Franklin Templeton recently entered the competition as well. If these funds are eventually approved, a crucial factor for both asset managers and investors will be the management fees associated with the bitcoin ETFs.
Cost Comparison
Currently, the available fund options for investors looking to invest in crypto are expensive. For instance, the Grayscale Bitcoin Trust (GBTC) has a management fee of 2%, while the largest bitcoin futures ETF, the ProShares Bitcoin Strategy ETF (BITO), has an expense ratio of 0.95%. In contrast, the largest equity index funds can have expense ratios as low as 0.10%.
Experts predict that the management fees for bitcoin ETFs will likely be lower than those of futures funds since they should be cheaper to operate for asset managers. Steven McClurg, the Chief Investment Officer at Valkyrie Investments, estimates that the cost will be around 50 basis points (0.50%). Likewise, Rid Edelman, the founder of the Digital Assets Council of Financial Professionals, expects the fees to fall between 50 and 100 basis points (0.50% to 1.00%).
Bryan Armour, the Director of Passive Strategies Research for North America at Morningstar, believes that these estimates may be too high. He points to a Roundhill Ether Futures ETF filing with a proposed fee of 0.19% as a more realistic target.
Competition and Price Compression
If the bitcoin ETFs are approved around the same time, it may be challenging for any single fund to gain a first-mover advantage and quickly scale, which would allow them to charge a premium. Armour suggests that these ETFs will eventually become commodities, with fees getting compressed over time. He predicts that even if fees start off slightly higher, it won’t be long before they decrease.

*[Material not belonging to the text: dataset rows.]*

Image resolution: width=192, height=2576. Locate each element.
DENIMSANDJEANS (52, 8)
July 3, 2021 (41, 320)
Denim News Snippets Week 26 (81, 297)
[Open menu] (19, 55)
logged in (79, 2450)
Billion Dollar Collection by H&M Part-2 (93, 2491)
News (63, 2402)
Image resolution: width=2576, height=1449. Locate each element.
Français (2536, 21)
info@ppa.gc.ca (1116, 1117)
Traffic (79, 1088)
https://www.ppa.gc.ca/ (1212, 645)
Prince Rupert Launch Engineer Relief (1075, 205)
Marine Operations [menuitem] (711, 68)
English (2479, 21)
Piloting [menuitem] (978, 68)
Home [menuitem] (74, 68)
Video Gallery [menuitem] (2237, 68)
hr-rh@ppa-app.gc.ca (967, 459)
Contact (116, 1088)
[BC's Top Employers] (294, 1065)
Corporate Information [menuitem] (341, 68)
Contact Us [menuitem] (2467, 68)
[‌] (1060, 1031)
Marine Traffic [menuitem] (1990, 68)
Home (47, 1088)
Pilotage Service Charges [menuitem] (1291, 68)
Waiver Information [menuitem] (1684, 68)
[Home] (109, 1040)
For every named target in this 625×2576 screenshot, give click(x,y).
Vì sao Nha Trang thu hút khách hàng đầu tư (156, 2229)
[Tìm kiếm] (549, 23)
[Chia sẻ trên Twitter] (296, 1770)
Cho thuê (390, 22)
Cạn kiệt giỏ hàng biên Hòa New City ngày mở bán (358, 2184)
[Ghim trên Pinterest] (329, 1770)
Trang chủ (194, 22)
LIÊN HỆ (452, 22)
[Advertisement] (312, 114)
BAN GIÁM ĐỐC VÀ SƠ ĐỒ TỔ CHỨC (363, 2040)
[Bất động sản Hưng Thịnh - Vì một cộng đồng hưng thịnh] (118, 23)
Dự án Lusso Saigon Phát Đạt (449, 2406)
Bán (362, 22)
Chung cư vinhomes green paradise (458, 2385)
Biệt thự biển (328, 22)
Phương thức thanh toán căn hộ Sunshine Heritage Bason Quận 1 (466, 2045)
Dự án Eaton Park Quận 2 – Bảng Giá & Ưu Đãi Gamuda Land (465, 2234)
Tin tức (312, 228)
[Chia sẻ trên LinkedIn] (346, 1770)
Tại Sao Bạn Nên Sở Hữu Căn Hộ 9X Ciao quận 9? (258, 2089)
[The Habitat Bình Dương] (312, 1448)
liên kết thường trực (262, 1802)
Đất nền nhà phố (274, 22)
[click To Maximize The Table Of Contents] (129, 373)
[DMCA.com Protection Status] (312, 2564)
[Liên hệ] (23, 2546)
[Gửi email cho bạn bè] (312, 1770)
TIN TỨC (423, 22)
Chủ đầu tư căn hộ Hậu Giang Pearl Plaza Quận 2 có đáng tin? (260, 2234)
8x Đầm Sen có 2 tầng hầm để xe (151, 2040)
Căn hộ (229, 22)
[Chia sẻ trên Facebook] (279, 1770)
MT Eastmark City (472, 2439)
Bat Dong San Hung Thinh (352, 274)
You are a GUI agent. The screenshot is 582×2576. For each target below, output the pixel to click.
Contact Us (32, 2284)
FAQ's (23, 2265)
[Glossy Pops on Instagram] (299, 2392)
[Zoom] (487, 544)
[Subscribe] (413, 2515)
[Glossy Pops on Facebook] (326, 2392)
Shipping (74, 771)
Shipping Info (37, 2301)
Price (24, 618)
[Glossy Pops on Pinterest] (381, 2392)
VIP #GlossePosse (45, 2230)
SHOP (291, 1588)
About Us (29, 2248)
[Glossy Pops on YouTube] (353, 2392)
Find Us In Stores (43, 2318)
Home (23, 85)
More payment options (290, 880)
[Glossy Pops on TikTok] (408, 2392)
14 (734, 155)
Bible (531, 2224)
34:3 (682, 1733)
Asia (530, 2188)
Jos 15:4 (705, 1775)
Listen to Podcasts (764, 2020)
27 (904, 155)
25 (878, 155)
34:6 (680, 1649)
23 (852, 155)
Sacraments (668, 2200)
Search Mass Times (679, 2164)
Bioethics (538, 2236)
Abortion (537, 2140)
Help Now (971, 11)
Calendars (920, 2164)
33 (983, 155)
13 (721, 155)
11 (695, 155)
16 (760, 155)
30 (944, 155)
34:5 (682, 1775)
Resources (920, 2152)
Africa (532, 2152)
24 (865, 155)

Additionally, there may be two groups of funds emerging, with larger firms catering to institutional investors and pricing their funds competitively, while smaller firms focusing on crypto expertise may charge higher fees, hoping to attract investors despite the higher cost.
Conclusion
As the possibility of bitcoin ETFs becomes more likely, investors and financial advisors should carefully consider the costs associated with these funds. While the current options for investing in crypto are expensive, experts predict that the management fees for bitcoin ETFs will be lower and may eventually be subject to price compression and increased competition.
It remains to be seen how the fees will ultimately shake out, but it is clear that cost considerations will be a significant factor for both asset managers and investors in the bitcoin ETF market.